Saturday, August 15, 2009

You Are the Primary Key to Your Health Records

You are the Primary Key to your Healthcare

There is great hope that information technology can help reduce costs and improve healthcare.

Our healthcare providers, insurance companies and government bureaucracies have terabytes of health information. One cannot help but look at the mess and think that if there were just a way to organize it; one could turn this trove of data into a treasure chest of information.

Unfortunately, there are several roadblocks include accuracy, access, security and patient privacy.

Many of the problems start with privacy. One quickly realizes that people seeking to mine health data may nefarious motives. Marketers would love to have a go at health information. Political operatives could use the information to punish enemies. The police could use health data to catch criminals in computerized dragnets.

There has already been a number of scandals involving health personnel gaining access and selling the medical records of celebrities. How many times has someone made unauthorized access to your records?

Patient privacy is only the tip of the iceberg. The entities that made the major investment in accumulating this data have their own proprietary concerns. Corporations and even government agencies are jealous of their data and resist competitors coming in and snooping on the data.

It is harder to create a really good security system than it is to envision one. Even worse, there is always the fear that the people who created the security system left a backdoor.

Gaining access is just part of the problem. Having gained access to data, one will find the data stored in a variety of formats.
One of the biggest challenges of all is that people are mobile. As people move around in seemingly random fashion, it becomes very difficult to match up records to build a complete view of a person.

Many of the problems center around finding a good primary key to identify each person so that the people accessing the information can reassemble the records. It is common for people to make errors in recording social security numbers. A patient might intentionally give a wrong social security number. This messes up two sets of records.


The problem of making sense of the nation's health records seems insurmountable until one steps back and realizes the greatest truism in medicine:

Each person is their own primary key.

As I understand, good doctors don't depend solely on the paperwork. They often mark the body. For example, before amputating a foot, a doctor will mark the leg and will double check that mark before doing surgery. It is possible for paperwork to get shuffled, it is better to depend on the physical being.

The goal of the Medical Savings and Loan is to make each person the owner of their health resources. A consequence of this paradigm is that people end up owning their health records.

The flow of paperwork follows the money. When an insurance company or government agency picks up the bill, the information flows through that agency and become part of their proprietary record keeping system. When the money flows through accounts owned by the patient, the paperwork goes into the system used to pay the bills.

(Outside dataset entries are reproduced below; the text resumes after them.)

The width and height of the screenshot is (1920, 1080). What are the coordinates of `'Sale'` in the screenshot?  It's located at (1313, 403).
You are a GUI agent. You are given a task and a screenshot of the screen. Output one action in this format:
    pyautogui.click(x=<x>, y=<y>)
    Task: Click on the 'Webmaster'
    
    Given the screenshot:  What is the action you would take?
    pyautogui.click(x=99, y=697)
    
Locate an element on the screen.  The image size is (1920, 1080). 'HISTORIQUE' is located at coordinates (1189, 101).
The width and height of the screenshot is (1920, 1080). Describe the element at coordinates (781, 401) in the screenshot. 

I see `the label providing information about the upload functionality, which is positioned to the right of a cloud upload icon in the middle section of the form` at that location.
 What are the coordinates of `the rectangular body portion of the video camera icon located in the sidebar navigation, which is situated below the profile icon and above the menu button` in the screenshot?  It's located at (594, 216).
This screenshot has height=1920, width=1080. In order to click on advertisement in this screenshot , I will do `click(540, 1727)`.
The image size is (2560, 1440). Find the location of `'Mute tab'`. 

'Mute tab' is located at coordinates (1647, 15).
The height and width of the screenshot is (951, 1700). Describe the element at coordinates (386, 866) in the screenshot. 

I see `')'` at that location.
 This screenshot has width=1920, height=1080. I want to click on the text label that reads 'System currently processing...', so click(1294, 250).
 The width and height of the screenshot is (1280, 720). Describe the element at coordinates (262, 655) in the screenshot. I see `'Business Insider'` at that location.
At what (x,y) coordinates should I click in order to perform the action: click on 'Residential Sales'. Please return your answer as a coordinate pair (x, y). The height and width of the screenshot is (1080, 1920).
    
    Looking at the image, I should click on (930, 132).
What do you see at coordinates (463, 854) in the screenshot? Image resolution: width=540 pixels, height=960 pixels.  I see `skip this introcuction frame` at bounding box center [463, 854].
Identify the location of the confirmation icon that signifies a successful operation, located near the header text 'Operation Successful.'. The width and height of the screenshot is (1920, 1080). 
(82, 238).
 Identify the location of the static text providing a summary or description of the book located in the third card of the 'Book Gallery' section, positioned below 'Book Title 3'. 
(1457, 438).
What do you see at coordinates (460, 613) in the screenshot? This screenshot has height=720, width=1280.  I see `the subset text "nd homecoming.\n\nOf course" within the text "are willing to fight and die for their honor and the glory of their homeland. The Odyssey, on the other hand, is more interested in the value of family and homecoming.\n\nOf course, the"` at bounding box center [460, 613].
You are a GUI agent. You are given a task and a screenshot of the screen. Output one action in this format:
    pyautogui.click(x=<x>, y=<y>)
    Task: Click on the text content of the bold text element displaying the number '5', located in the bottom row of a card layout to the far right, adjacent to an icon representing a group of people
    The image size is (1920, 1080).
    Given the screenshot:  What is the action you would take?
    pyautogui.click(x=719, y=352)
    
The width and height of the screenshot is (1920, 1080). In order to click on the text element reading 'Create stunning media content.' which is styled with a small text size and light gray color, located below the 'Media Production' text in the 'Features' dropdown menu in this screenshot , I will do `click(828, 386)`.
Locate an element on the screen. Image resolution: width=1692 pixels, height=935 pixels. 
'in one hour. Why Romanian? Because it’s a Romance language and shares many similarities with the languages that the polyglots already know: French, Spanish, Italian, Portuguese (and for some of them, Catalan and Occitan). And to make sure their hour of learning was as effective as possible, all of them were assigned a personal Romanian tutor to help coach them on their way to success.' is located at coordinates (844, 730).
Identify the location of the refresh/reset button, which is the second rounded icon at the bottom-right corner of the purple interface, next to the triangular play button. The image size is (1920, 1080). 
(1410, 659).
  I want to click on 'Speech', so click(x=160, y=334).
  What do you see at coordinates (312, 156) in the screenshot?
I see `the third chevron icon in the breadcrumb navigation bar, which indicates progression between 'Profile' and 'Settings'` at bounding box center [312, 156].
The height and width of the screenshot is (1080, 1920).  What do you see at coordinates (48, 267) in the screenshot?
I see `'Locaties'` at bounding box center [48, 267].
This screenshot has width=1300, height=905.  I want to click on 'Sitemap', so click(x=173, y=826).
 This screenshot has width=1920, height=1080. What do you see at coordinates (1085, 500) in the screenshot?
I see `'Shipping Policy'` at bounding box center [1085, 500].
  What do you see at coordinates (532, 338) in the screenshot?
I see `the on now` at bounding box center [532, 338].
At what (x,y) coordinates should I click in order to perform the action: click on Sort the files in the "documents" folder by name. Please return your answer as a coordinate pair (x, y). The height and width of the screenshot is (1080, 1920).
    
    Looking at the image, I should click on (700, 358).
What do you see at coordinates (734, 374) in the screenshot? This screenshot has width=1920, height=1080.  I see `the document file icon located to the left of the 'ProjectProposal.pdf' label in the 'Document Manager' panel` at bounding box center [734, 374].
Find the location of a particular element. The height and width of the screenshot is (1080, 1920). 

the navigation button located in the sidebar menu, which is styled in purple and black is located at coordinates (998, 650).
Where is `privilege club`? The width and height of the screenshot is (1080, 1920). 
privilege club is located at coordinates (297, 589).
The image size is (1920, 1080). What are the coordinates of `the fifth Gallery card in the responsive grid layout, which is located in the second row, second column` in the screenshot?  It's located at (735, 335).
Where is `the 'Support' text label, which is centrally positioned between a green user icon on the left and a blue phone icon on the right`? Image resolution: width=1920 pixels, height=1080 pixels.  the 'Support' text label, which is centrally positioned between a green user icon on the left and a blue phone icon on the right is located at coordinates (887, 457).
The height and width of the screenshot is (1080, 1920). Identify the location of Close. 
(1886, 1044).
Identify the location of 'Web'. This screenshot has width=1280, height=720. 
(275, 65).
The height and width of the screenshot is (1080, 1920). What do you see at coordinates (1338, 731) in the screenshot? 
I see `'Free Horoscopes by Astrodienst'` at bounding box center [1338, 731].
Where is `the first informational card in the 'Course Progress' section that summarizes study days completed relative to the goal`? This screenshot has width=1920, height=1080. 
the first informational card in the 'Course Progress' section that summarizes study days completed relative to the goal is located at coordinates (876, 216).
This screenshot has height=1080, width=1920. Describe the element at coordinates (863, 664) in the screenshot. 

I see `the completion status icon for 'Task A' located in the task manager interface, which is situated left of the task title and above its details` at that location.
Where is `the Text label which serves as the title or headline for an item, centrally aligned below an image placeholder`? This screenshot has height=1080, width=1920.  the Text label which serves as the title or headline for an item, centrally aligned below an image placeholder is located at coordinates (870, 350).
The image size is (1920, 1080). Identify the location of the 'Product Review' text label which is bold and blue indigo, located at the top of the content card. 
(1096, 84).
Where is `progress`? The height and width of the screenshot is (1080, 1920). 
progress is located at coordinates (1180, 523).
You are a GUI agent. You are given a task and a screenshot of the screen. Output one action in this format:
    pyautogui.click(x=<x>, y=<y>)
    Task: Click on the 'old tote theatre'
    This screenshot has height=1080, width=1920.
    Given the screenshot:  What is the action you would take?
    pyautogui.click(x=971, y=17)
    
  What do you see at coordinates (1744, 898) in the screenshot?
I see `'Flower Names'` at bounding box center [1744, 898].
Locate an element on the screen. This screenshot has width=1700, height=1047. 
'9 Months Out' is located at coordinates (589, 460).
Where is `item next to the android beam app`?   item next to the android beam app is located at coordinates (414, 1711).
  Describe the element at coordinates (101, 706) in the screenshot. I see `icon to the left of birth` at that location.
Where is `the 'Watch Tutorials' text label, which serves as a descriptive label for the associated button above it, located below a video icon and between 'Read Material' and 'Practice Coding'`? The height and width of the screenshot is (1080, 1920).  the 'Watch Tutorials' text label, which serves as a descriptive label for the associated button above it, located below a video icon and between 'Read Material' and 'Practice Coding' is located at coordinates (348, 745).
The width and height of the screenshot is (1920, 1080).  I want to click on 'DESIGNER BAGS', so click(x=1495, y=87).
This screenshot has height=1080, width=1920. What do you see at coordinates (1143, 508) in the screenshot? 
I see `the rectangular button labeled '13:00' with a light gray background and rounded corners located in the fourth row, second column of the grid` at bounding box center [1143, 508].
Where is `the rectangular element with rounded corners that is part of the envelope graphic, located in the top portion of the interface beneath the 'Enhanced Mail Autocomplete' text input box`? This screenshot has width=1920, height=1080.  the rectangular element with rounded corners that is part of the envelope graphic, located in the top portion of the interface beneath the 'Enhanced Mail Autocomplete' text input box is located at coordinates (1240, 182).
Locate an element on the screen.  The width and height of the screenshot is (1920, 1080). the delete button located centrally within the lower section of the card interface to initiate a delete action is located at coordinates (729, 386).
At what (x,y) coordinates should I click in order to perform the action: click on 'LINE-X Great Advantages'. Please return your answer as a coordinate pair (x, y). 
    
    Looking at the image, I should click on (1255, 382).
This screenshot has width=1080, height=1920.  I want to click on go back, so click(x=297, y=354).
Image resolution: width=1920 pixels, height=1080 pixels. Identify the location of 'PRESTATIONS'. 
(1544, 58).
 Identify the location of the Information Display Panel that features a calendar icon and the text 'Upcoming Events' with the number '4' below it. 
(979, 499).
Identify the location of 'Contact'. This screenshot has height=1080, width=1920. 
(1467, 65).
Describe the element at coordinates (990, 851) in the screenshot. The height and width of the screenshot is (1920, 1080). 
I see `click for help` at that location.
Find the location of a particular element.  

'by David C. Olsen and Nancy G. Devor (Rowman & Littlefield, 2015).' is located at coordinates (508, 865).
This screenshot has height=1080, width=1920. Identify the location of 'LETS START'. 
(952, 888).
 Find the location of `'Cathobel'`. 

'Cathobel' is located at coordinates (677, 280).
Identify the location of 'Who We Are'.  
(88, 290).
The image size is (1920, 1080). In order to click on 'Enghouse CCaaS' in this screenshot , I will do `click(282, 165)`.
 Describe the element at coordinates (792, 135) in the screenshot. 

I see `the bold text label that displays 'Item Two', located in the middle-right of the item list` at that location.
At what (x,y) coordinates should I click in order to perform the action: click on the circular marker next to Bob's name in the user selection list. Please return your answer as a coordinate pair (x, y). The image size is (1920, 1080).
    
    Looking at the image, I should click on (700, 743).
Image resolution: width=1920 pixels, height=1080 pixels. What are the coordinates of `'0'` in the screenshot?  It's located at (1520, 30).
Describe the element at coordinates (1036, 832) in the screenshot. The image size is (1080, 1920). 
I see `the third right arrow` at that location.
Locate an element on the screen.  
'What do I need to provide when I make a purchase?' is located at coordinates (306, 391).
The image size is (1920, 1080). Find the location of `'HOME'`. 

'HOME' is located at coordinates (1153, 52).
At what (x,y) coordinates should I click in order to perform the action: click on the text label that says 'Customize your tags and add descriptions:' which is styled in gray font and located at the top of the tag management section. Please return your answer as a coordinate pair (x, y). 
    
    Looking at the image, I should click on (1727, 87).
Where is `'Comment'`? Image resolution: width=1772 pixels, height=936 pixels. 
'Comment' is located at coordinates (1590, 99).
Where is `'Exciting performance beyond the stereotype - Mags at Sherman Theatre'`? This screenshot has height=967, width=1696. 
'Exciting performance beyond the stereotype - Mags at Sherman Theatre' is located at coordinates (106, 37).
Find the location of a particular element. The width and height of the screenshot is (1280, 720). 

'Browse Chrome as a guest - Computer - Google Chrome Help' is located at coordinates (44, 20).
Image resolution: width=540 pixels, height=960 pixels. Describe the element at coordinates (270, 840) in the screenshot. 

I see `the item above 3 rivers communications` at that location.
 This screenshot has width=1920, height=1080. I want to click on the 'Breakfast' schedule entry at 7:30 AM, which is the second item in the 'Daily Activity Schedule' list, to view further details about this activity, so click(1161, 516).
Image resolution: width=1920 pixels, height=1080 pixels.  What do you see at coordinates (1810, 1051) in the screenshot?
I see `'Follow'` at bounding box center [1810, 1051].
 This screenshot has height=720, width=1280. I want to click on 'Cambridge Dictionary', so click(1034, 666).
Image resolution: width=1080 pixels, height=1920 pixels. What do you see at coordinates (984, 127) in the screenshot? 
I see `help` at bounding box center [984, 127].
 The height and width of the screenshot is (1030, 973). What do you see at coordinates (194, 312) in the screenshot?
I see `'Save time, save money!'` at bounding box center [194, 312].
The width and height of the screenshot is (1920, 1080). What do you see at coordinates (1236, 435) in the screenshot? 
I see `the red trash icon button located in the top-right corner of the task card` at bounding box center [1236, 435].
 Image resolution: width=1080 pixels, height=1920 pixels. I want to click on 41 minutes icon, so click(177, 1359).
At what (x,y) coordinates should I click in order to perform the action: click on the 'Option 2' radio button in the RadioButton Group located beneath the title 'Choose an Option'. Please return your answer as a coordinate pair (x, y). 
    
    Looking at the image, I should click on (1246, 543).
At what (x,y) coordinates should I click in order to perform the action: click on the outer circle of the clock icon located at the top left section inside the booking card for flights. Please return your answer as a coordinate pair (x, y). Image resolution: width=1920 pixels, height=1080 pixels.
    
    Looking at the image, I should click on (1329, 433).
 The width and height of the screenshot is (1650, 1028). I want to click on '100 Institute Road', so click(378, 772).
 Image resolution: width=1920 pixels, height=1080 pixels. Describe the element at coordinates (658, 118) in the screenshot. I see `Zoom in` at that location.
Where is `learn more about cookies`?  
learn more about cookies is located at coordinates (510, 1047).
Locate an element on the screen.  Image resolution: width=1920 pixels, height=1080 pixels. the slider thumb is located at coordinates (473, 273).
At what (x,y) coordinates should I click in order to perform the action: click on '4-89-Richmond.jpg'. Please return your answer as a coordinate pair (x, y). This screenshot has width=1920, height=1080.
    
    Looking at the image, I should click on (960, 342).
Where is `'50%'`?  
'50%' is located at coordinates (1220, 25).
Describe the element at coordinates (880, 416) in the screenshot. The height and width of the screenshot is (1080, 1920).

In my last post I introduced the healthcare advocate. This person helps policy owners set up the budget for their medical expenses. The advocate also helps the clients organize their medical records so that each person has a structured view of the health services that they've purchased through the years.

I wish to emphasize that the advocate simply accumulates and stores medical records. The records themselves are owned and controlled by the patient. So, if a person decides to leave a medical savings and loan, they can take the money they saved and their medical records. This is different from insurance where the medical records are proprietary to the insurance company.

By accumulating the data for each place in a common location owned by the patient, the Medical Savings and Loan effectively bypasses all of the roadblocks that exist in the big-insurance/big-hospital system. Since an accurate medical history sits in an accumulation owned by the patient, relevant data is already joined and checked for accuracy by the health care advocate.

As the data is owned and stored in a location of the patient's choosing, the system provides the security needed to protect privacy and allows the patient to control access.

On realizing the simplicity with which one can store and access medical records from multiple providers in the Medical Savings and Loan, one can't help but reach the conclusion that insurmountable obstacles that sit between us and our medical records indicates that third party payment systems are inherently unsound and that a patient centric healthcare model like the Medical Savings and Loan would be more sound.

You are the primary key to your health records. The ideal health information system is one that attaches the records to you. Third party systems treat make your health care data proprietary to the third party. A direct funding system would restore the balance and make you the owner of the data about you.

2 comments:

Scott Hinrichs said...

In May I wrote this post discussing the problems with electronic health information. Your post better explains the basic structural ownership flaw in the concept of third-party health information.

The advocate would be providing a banking service. Instead of money, the account at the advocate's bank would contain health information that is owned by the individual account holder.

Just as we have evolved interfaces for monetary exchanges, our system would evolve interfaces for exchange of health information. This would resolve the critical ownership issue of the data.

y-intercept said...

This post was actually a reply to a comment you left earlier.

The current idea that third parties own individual medical records is antithetical to the whole concept of freedom and the free market.